[Work instructions]:
Could you rewrite the items below, changing "Click" to "Press" and keeping everything else as it is? Leave the pictures out.

▼▼▼

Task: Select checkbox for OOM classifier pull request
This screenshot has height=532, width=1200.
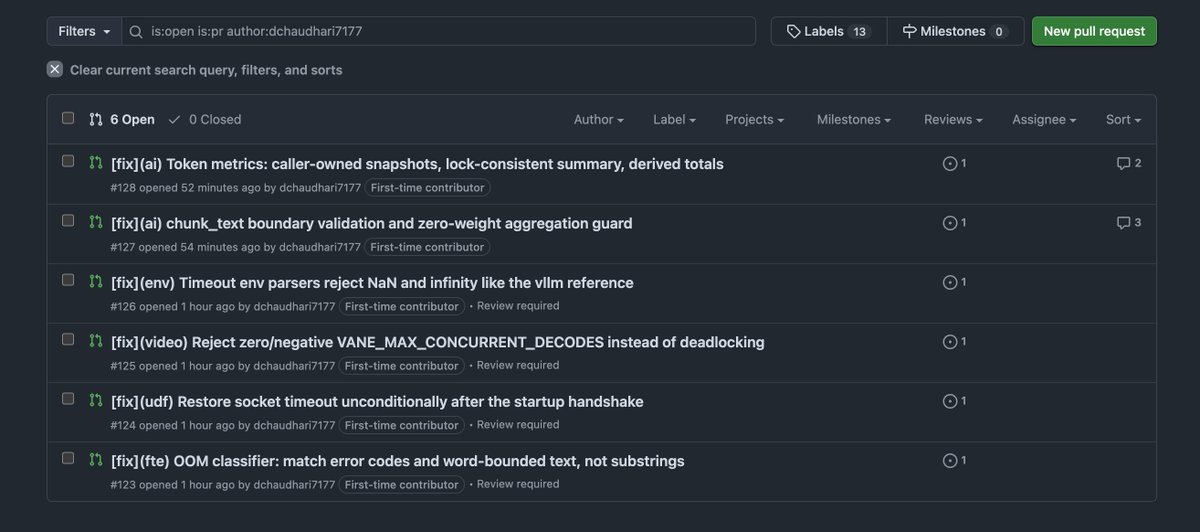Action: tap(68, 458)
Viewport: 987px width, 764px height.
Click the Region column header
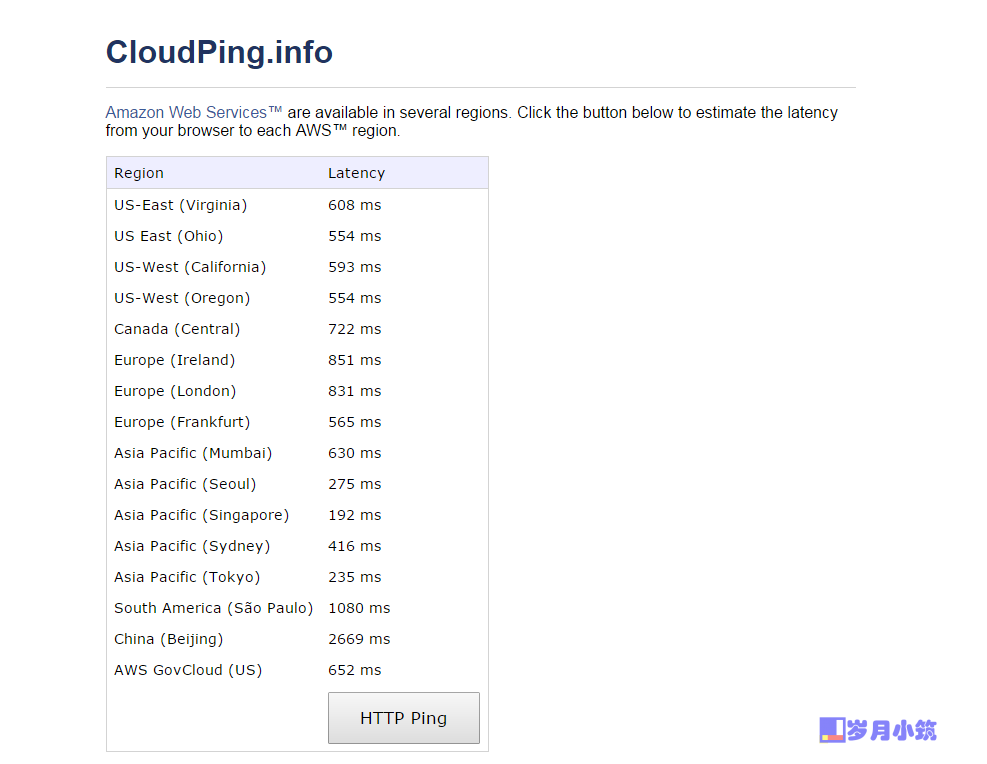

▲▲▲

[Complete output]:
Task: Select checkbox for OOM classifier pull request
This screenshot has height=532, width=1200.
Action: tap(68, 458)
Viewport: 987px width, 764px height.
Press the Region column header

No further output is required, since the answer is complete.